▸ Source records:
▬▬▬▬▬▬

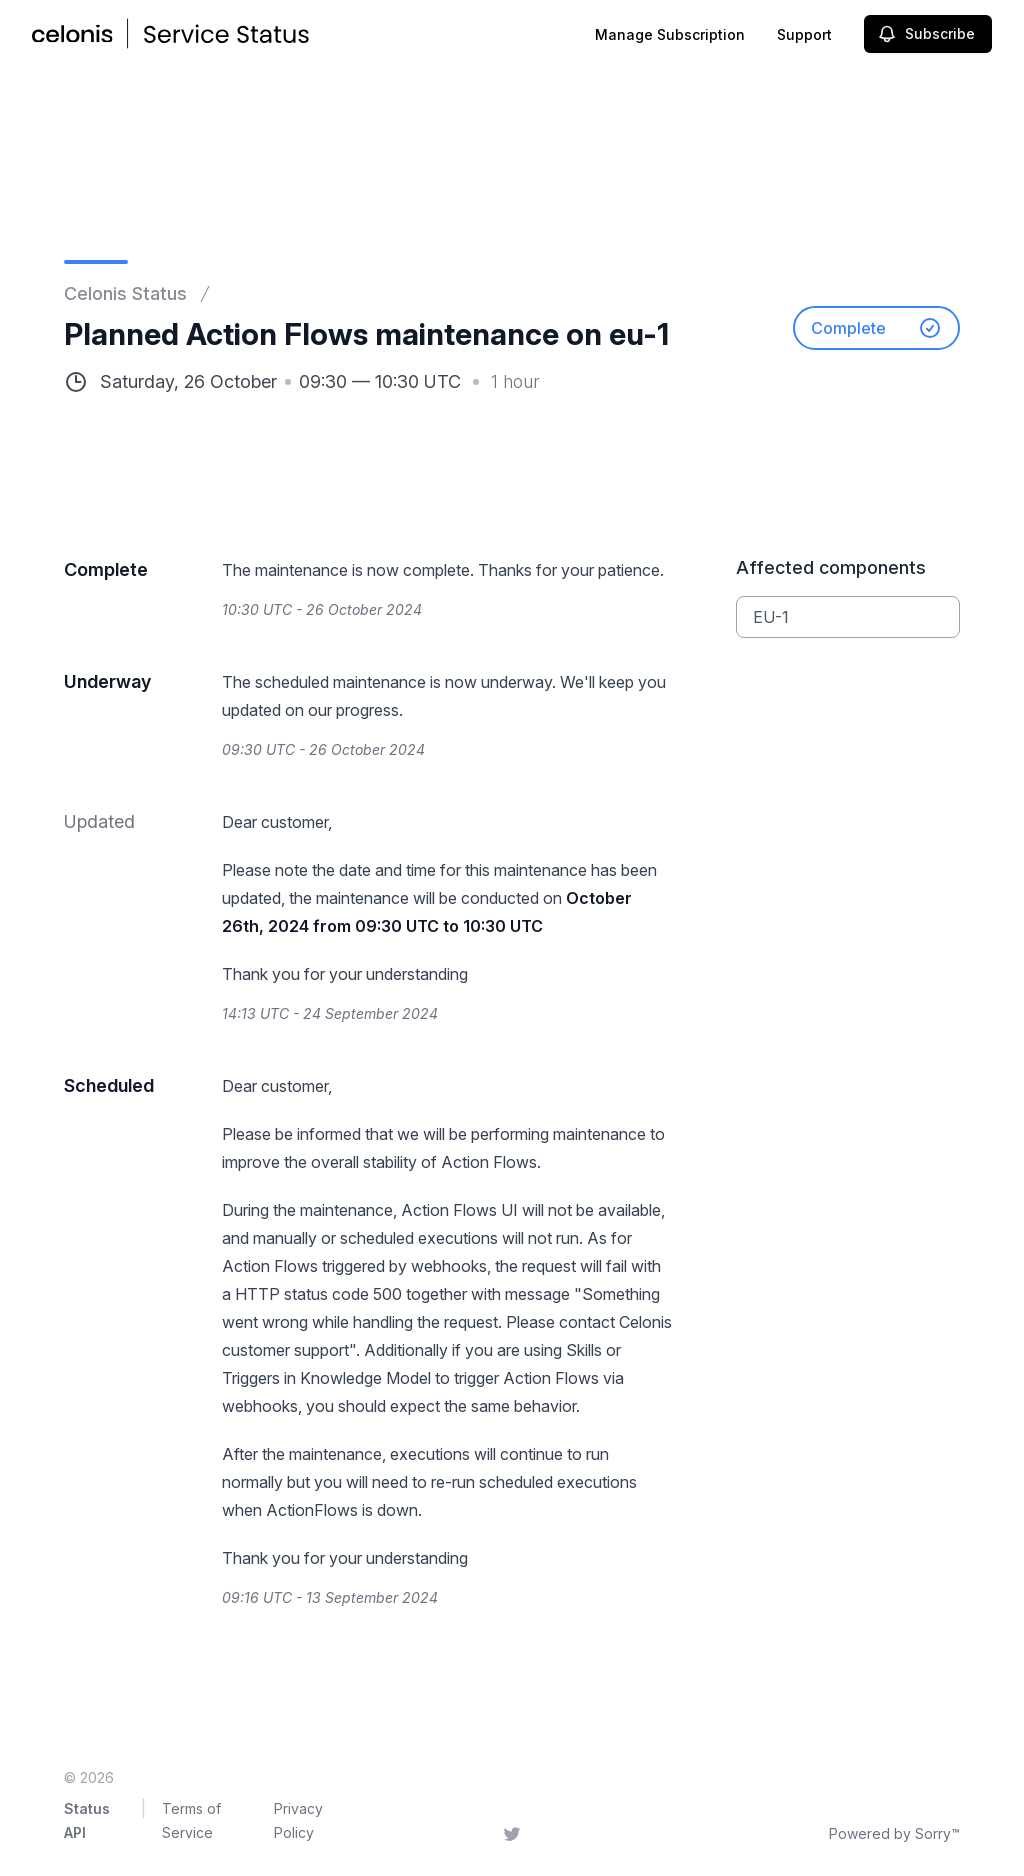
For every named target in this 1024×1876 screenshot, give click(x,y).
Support (804, 34)
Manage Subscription (670, 34)
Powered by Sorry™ (894, 1833)
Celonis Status (125, 293)
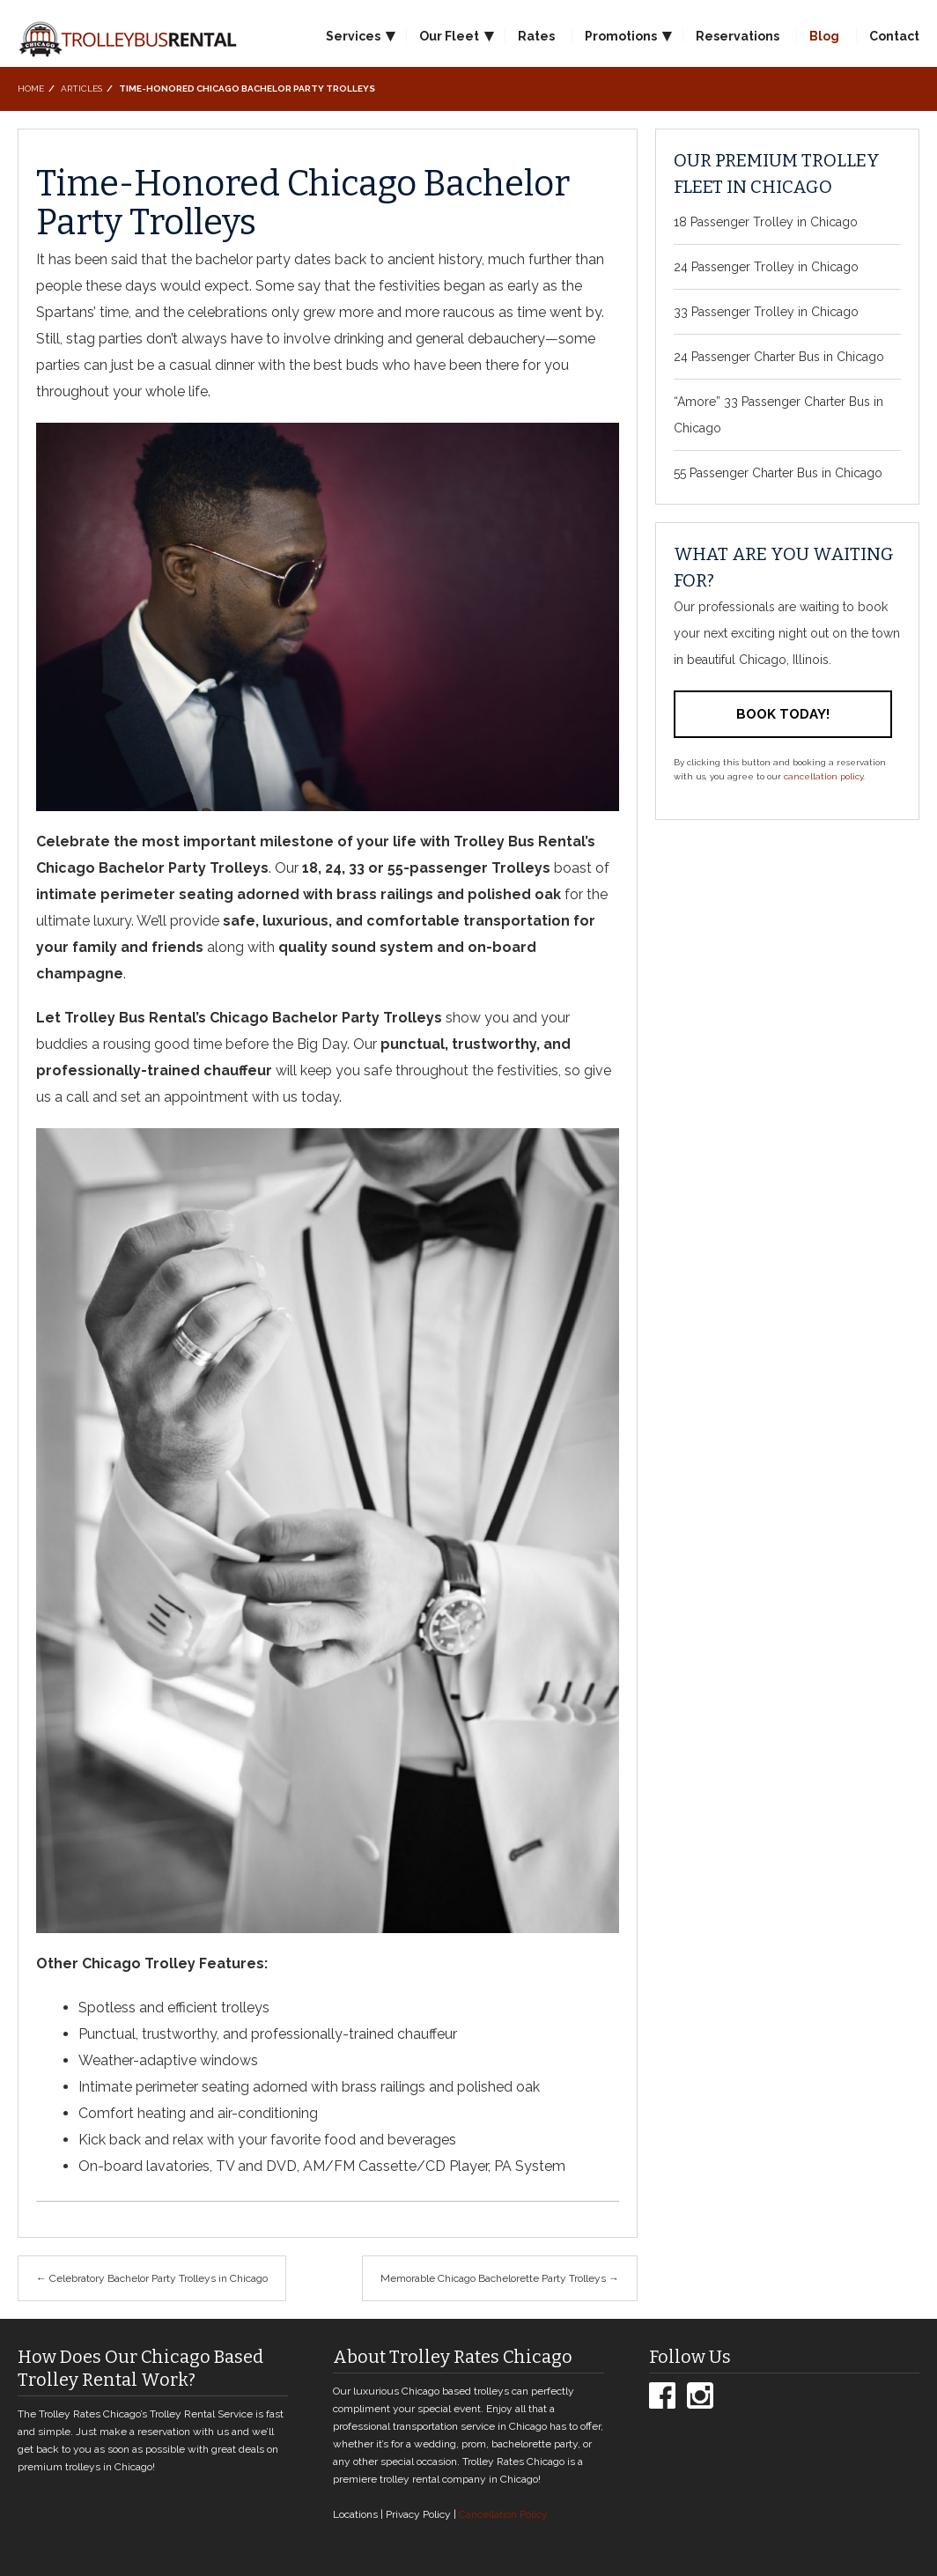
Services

▬▬▬▬▬▬

▸ Work required: Reproduce every line of the material above verbatim, omitting the pictures.

▸ Task output:
For every named target in this 1024×1876 screenshot, give click(x,y).
Support (804, 34)
Manage Subscription (670, 34)
Powered by Sorry™ (894, 1833)
Celonis Status (125, 293)
Services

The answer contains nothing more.